## CONSIGNE 1:
D'après l'extrait choisi, dans combien de bibliothèques se trouvent les exemplaires marqués d'un « b » ?
## CONSIGNE 2:
Réécrivez s'il vous plaît un passage de l'extrait choisi, en commençant aux mots « titre article » et en vous arrêtant après « Spallanzani, 224 p., ISSN 1049-2917. ». Remplacez « Montaigne Studies » par « Études montaigniennes ».

## EXTRAIT CHOISI:
Acta fabula
ISSN 2115-8037

2013
Juin-Juillet 2013 (volume 14, numéro 5)
titre article
Hervé Baudry

Montaigne, Descartes : problématiques d’une conjonction traditionnelle

Montaigne Studies, vol. 25, n° 1‑2, 2013 : « Montaigne and Descartes », publié sous la direction de Nicola Panichi & Mariafranca Spallanzani, 224 p., ISSN 1049-2917.

1La livraison des Montaigne Studies de 2013, qui s’intitule Montaigne and Descartes, contient, outre une majorité de contributions consacrées à cette question, trois articles de Varia. Commençons par ces derniers.

2Avec « Dix-huit volumes de la bibliothèque de La Boétie légués à Montaigne et signalés par lui comme tels », Alain Legros poursuit l’archéologie de la bibliothèque montaignienne sur un point des membra disjecta du legs boétien, grâce à la traque des exemplaires marqués d’un « b » disséminés dans six bibliothèques, françaises et anglaises. Cette étude s’enrichit en outre de l’édition des notes manuscrites, données en annexe, lisibles sur trois ouvrages (Appien, Sophocle et Strabon).

3Robert Kilpatrick (« “Et nous enferrons de nos armes” : Self-irony and Paradox in “Du pedantisme” ») délivre une fine lecture de ce chapitre-clef des Essais (I, 25 ; I 24 dans l’édition de la Pléiade, 2007), qui le conduit à définir l’essai montaignien comme un « exercice auto-réflexif, un lieu pour mettre à l’épreuve l’action et le jugement, l’acte et le mot » (« a self-reflexive exercise, a place to put action and judgment, deed and word to the test », p. 224).

4« L’expérience italienne “à l’essai” : Montaigne, Machiavel, Guichardin » de Jean Balsamo s’intéresse aux lectures montaigniennes des deux Italiens. Si le premier réapparaît de temps en temps, comme en filigrane de l’étude et des préoccupations de Montaigne, c’est l’étude du second, demeurée en retrait jusque-là, qui fait l’objet de la majeure partie de l’article. L’auteur mène son enquête sur les traces d’une relation qui remonte à l’époque d’une « campagne de lecture systématique des historiens modernes, vers 1565-1570 » (p. 199). Des emprunts textuels (une dizaine, p. 192‑196) à la communauté de pensée, par l’effet de « rencontre » (p. 201), de la citation à la réfutation (p. 201‑206), il révèle toute l’importance de l’intertexte de la Historia d’Italia dans la pensée et les pratiques d’écriture de Montaigne. En définitive, le Florentin emplit cette fonction-clef, pour l’auteur des Essais, de servir à « définir, par contraste, l’enjeu de son livre » (p. 206). Bien qu’il soit placé en seconde position, nous analysons cet article en dernier parce que, par l’effet d’une heureuse coïncidence, il apporte une sorte de contrepoint problématique aux contributions consacrées à la thématique du numéro. Dans cette perspective, ce « Montaigne et Guichardin » figure comme l’exemple de ce que doit faire et peut être (ou peut faire et doit être) l’approche intertextuelle par la méthode philologique, assurant la démarche herméneutique par le passage des modes de lecture, effective, aux contours d’une pensée. On ne saurait trahir l’esprit de l’enquête en proposant sa lecture préalable du reste du numéro afin d’engager, comme par anticipation méthodologique, celle des travaux sur « Montaigne et Descartes » auxquels est consacrée la présente livraison.

## BLOC DE DONNÉES:
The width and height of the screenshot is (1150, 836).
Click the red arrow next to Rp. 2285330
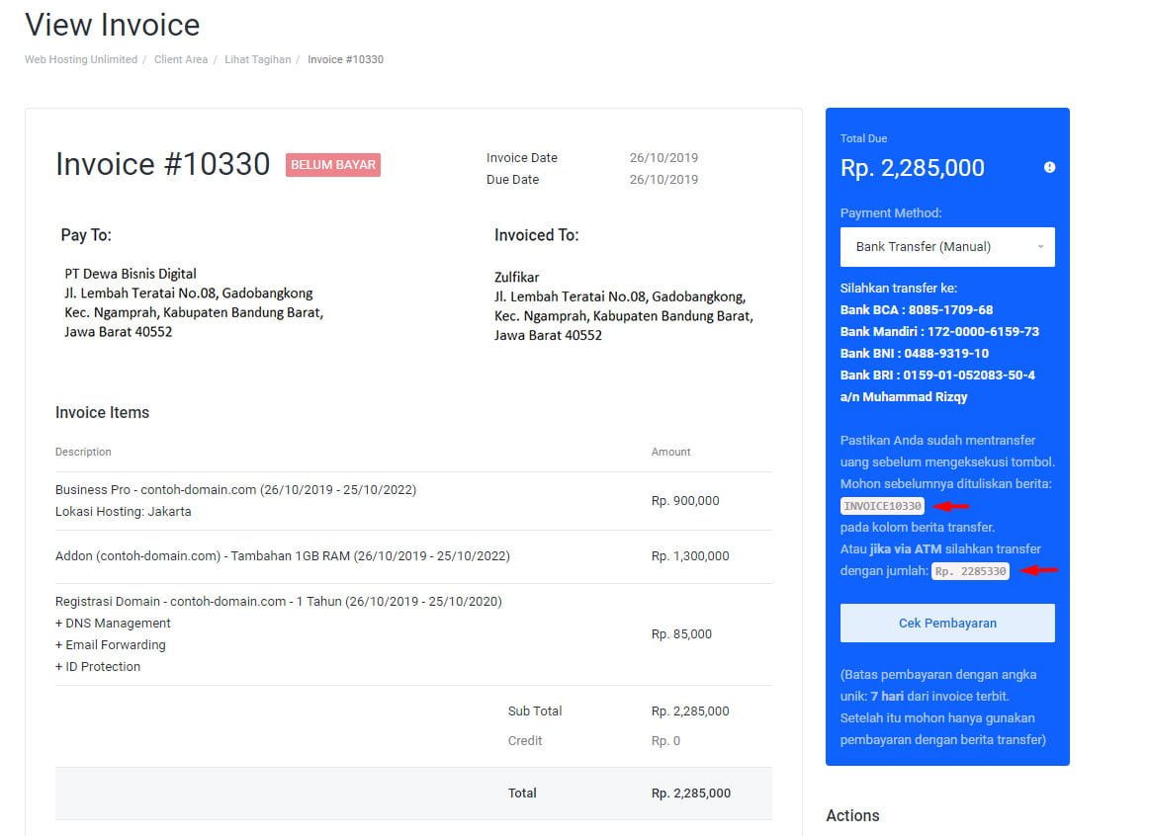pyautogui.click(x=1038, y=570)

## RÉPONSE ATTENDUE 1:
Dans six bibliothèques, françaises et anglaises.

## RÉPONSE ATTENDUE 2:
titre article
Hervé Baudry

Montaigne, Descartes : problématiques d’une conjonction traditionnelle

Études montaigniennes, vol. 25, n° 1‑2, 2013 : « Montaigne and Descartes », publié sous la direction de Nicola Panichi & Mariafranca Spallanzani, 224 p., ISSN 1049-2917.